Friday, February 11, 2011

Fiction Friday: Uptown

Six sentence fiction strikes again!

“I honestly don’t understand why the Nederlanders sold this place,” Priscilla mused over her imported coffee. It’s perfectly delightful, overlooks Central Park, and comes with a doorman who’s to die for.”

“For God’s sake, it’s haunted!” Janelle spat, clutching her Birkin bag to her chest in defense against the demons swirling around her, taunting her and her clueless friend with their gnashing teeth and blood-soaked eyes. “I know you wanted to move uptown, but you’re crazy if you stay another minute,” she cried and ran out the door, cowering under the onslaught.

“But they’re simply adjusting to change,” Priscilla called defiantly over her Prada clad shoulder, eyeing the otherworldly beings. “Eventually they’ll realize – I’m not going anywhere in this lifetime.”

Thursday, February 10, 2011

Here Comes the Pitch!

You want to know what it takes to sell a television show?

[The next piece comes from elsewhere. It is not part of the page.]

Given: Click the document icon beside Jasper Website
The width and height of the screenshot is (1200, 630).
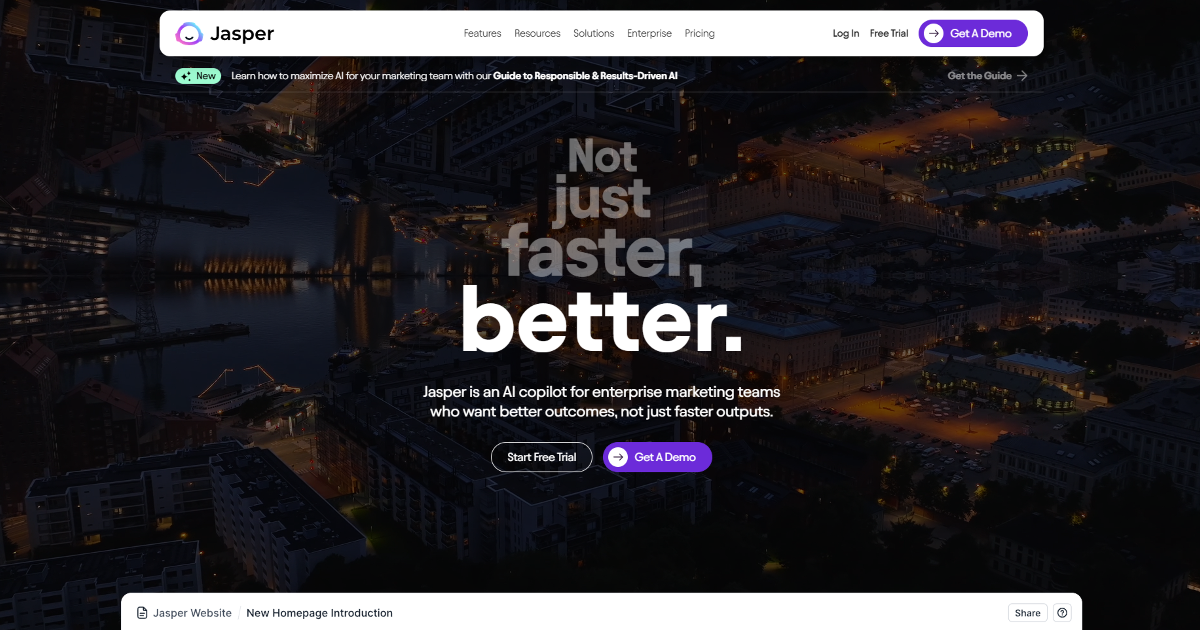Looking at the screenshot, I should coord(142,613).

It takes BRASS BALLS to sell a television show, my friends. And it all starts with the pitch.

“But I’m a writer, not a salesman!” you wail. No, you need to be both. Whether you’re trying to get staffed on a show or impress a production company, you will be in many situations where you need to pitch your script. And the success of that pitch is directly related to your overall success.

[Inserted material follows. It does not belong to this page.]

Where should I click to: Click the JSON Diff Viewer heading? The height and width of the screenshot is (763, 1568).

Hold on, all you painfully shy writers out there who are freaking out. Pitching is a skill – all it takes is practice, practice, and more practice.

I practiced myself last night at the CAPE TV Pitch Lab, sponsored by CBS. I began by submitting a one-sentence logline and no more than 100 words describing my pilot. My description ended up being 97 words. Safe!

Last week, my name was announced as one of ten winners that would be pitching our shows to actual network executives, including Christina Davis, Senior Vice President of Drama Series Development at CBS. Do you love The Good Wife? Thank her.

A few of the chosen writers gathered to practice over the weekend. My pitch was too long, not to mention wordy and crappy. After working on it on my next few lunch breaks at work, I was ready.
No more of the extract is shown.